The goal of is to compare the performance of our classifier to some baseline classifier that would ignore the input data and instead make constant predictions:

In [ ]:

import pandas as pd

df = pd.read_csv(
    "https://www.openml.org/data/get_csv/1595261/adult-census.csv")

In [ ]:

target_name = "class"
target = df[target_name].to_numpy()
data = df.drop(columns=[target_name, "fnlwgt"])
numerical_columns = [
    c for c in data.columns if data[c].dtype.kind in ["i", "f"]]
data_numeric = data[numerical_columns]

In [ ]:

from sklearn.model_selection import cross_val_score
from sklearn.dummy import DummyClassifier

high_revenue_clf = DummyClassifier(strategy="constant",
                                   constant=" >50K")
scores = cross_val_score(high_revenue_clf, data_numeric, target)
print(f"{scores.mean():.3f} +/- {scores.std():.3f}")

In [ ]:

low_revenue_clf = DummyClassifier(strategy="constant",
                                  constant=" <=50K")
scores = cross_val_score(low_revenue_clf, data_numeric, target)
print(f"{scores.mean():.3f} +/- {scores.std():.3f}")

In [ ]:

most_freq_revenue_clf = DummyClassifier(strategy="most_frequent")
scores = cross_val_score(most_freq_revenue_clf, data_numeric, target)
print(f"{scores.mean():.3f} +/- {scores.std():.3f}")
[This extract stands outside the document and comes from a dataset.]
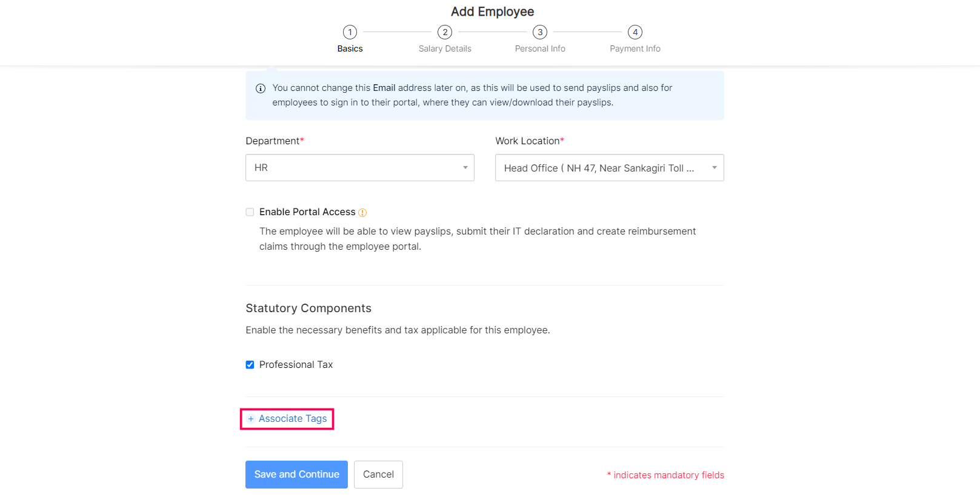
Task: Click the Professional Tax label text
Action: coord(296,365)
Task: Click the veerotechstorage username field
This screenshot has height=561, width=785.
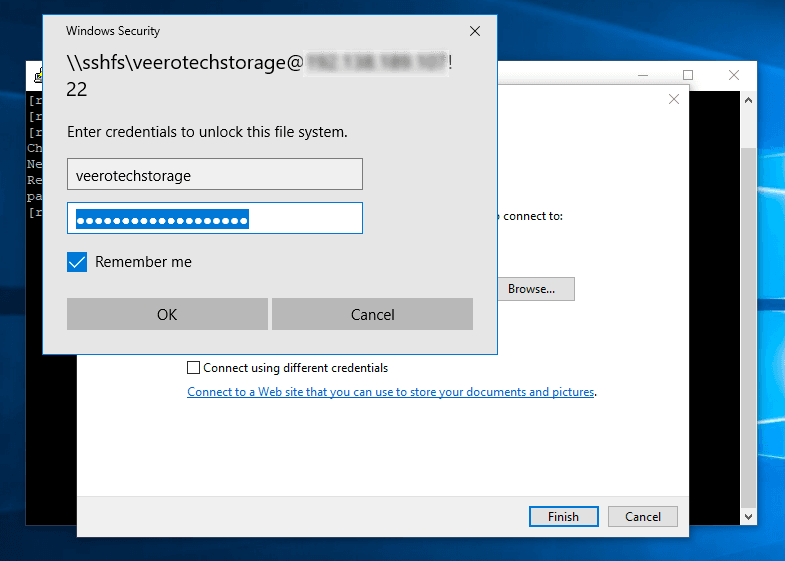Action: tap(214, 175)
So 81% accuracy is significantly better than 76% which is the score of a baseline model that would always predict the most frequent class which is the low revenue class: " <=50K".

In this dataset, we can see that the target classes are imbalanced: almost 3/4 of the records are people with a revenue below 50K:

In [ ]:

df["class"].value_counts()

In [ ]:

(target == " <=50K").mean()